La sinistra in piazza tra liti e distinguo: il fronte dei pacifisti italiani si sbriciola, il Pd sotto accusa

4 Mar 2022 9:52 - di Mia Fenice
pacifisti

I pacifisti italiani non trovano pace. Tornano in piazza a Roma per chiedere un immediato “cessate il fuoco” in Ucraina. Ma la manifestazione di domani scatena liti e distinguo: c’è chi si sfila e chi resta. La scelta di Enrico Letta di sostenere la svolta europea e il sì all’invio di armi all’Ucraina colpita da Putin crea mal di pancia e coliche tra i pacifisti. La manifestazione promossa dalla Rete Italiana Pace e Disarmo è fissata per le 13.30 a piazza della Repubblica da cui sfilerà un corteo che raggiungerà piazza San Giovanni. Tantissime le adesioni: dalla galassia dell’associazionismo ai movimenti, dal mondo cattolico ai sindacati. Ma qualcosa non quadra, si litiga sulle parole e sulle formule da usare.

I pacifisti si dividono

A raccontare le tensioni che arrivano dal mondo pacifista italiano è  Domani. Nel volantino della piazza si chiede la «condanna dell’aggressione russa», il «cessate il fuoco», gli «aiuti umanitari», l’«accoglienza ai profughi», il «negoziato sotto la guida dell’Onu» e «una politica di disarmo e di neutralità attiva». Alla fine nella serata di mercoledì, scrive il quotidiano, è stato cancellato dagli slogan il “no” all’invio delle armi italiane, decise dal decreto Ucraina 2. Poi però arriva la marcia indietro. Nel documento esteso di convocazione della manifestazione, riporta sempre il quotidiano, si legge: «Dobbiamo prodigarci per una cessazione degli scontri con tutti i mezzi della diplomazia e della pressione internazionale, con principi di neutralità attiva ed evitando qualsiasi pensiero di avventure militari insensate e fermando le forniture di armamenti». Un concetto che viene ripreso anche dalle altre organizzazioni. L’Arci scrive: «Dall’Italia, dall’Europa, dalla comunità internazionale devono arrivare soluzioni politiche, non aiuti militari».
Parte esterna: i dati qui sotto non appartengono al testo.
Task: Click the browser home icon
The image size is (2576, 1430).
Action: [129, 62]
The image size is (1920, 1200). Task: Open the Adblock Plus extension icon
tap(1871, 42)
I sindacati si dividono: la Cisl si sfila

Ma i sindacati non trovano la quadra e si dividono. Maurizio Landini, leader della Cgil, si schiera contro l’invio delle armi all’Ucraina. La Cisl si sfila. Il segretario Luigi Sbarra, scrive il quotidiano, in serata manda una nota: viene ribadita la solidarietà al popolo ucraino, ma «al punto in cui siamo la testimonianza da sola non può bastare. Tanto più se tale testimonianza rischia di essere inquinata da pesanti pregiudizi e derive ideologiche che sottintendono una sostanziale equidistanza tra le parti in guerra, che ci allontanano dallo spirito della manifestazione di sabato 5 marzo a Roma». E così: «Dopo un lungo confronto con tutte le associazioni partecipanti alla Rete della pace e disarmo e dopo innumerevoli tentativi di modificare una piattaforma irricevibile ci vediamo, nostro malgrado, costretti a non procedere con un’adesione formale della Cisl alla manifestazione. Non possiamo certo riconoscerci in parole d’ordine come “neutralità attiva”».

Il Pd cerca di spegnere le polemiche

Il Pd cerca di spegnere le polemiche. L’immagine di un fronte pacifista sfaldato, scrive La Stampa, non piace a nessuno. Dal Partito democratico sottolineano che «ci possono essere opinioni diverse sugli strumenti per sostenere l’Ucraina e la resistenza di quel Paese, ma l’importante è l’obiettivo comune».